» **WHAT YOU SHOULD DO**
Reproduce each of the entries below word for word, leaving out the pictures.
# START OF GIVEN ENTRIES
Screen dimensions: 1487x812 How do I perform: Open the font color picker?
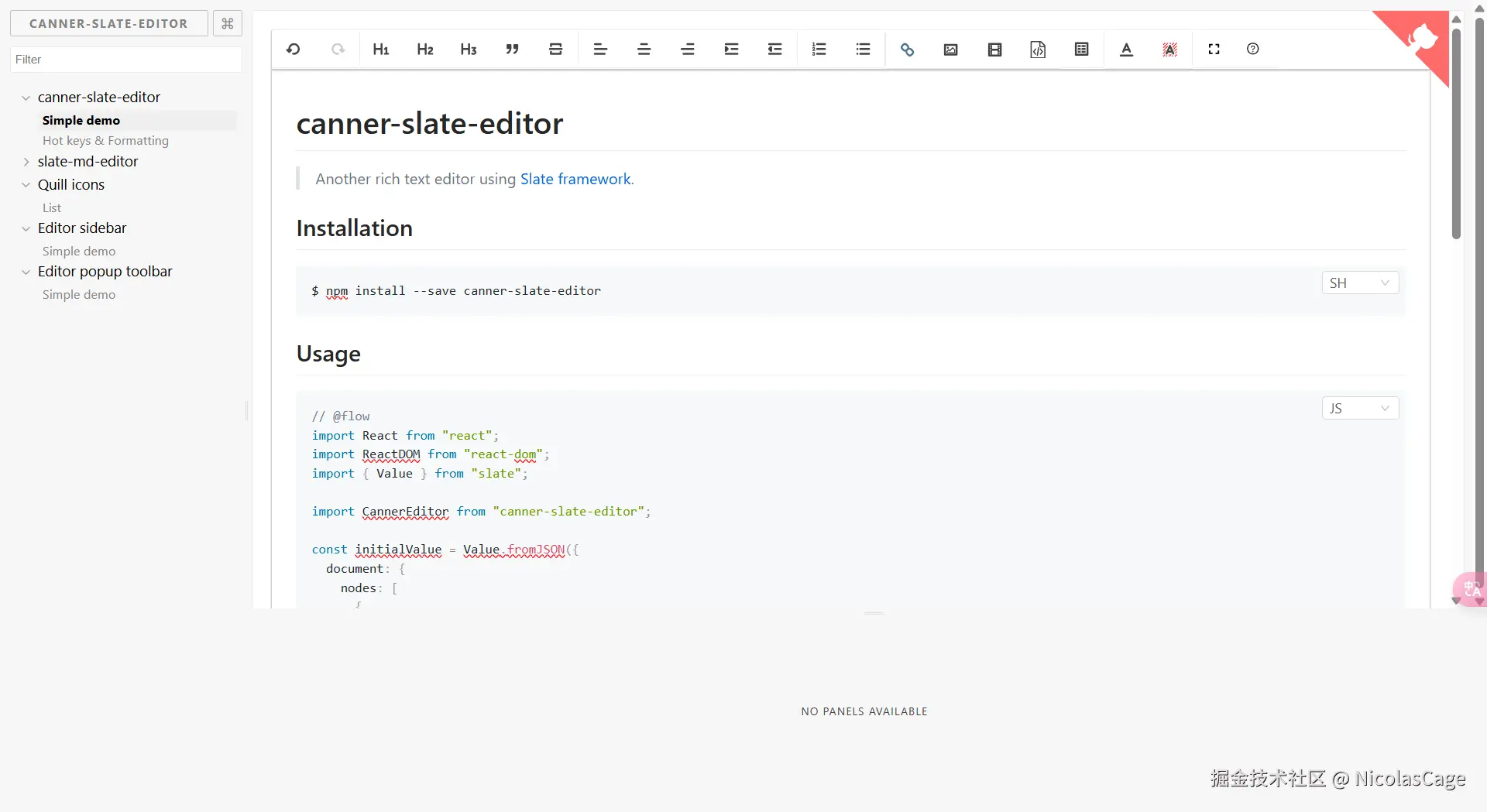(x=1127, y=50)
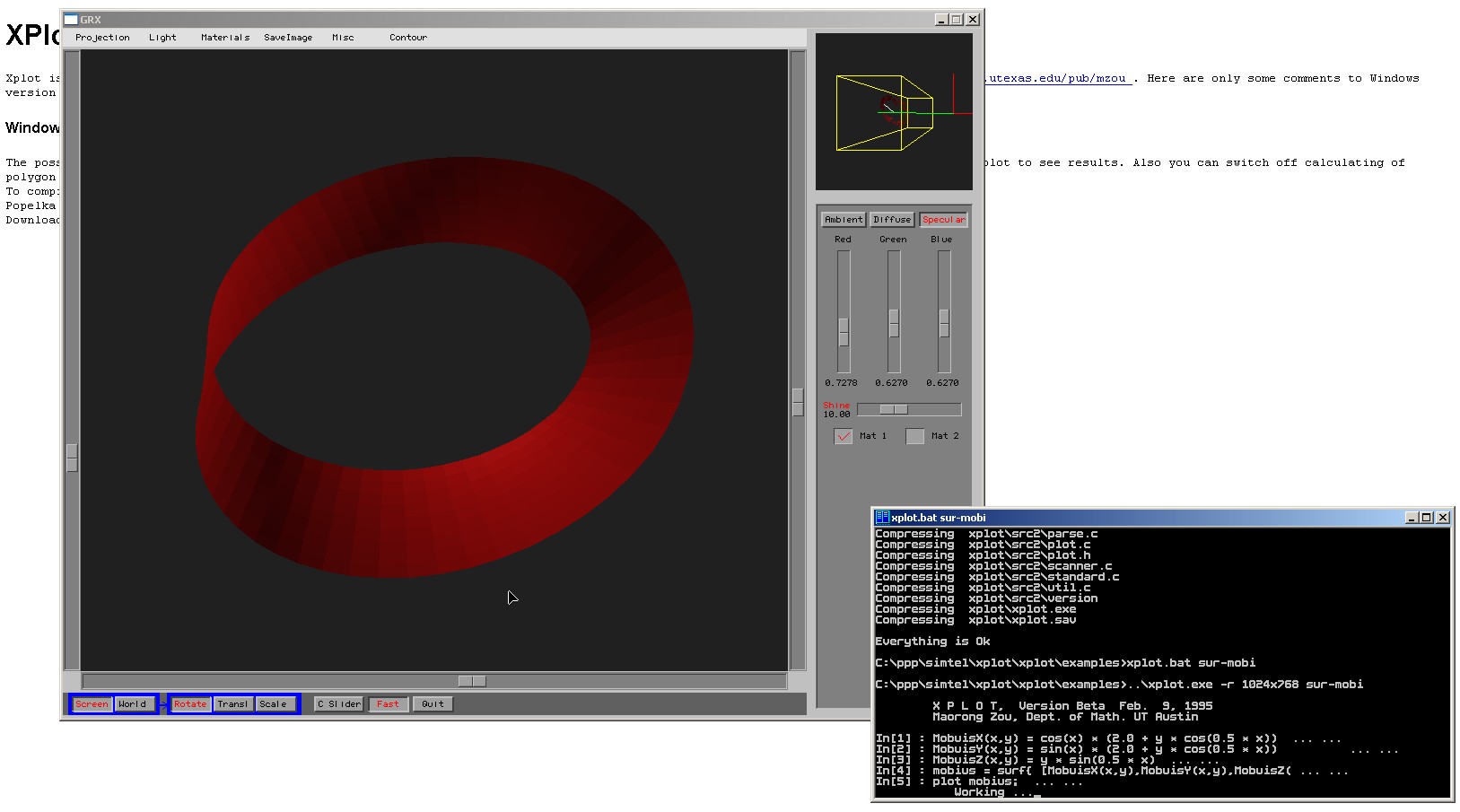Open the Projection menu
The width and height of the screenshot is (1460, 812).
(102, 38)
# END OF GIVEN ENTRIES
» **THE RESULT**
Screen dimensions: 1487x812 How do I perform: Open the font color picker?
(x=1127, y=50)
Open the Projection menu
The width and height of the screenshot is (1460, 812).
(102, 38)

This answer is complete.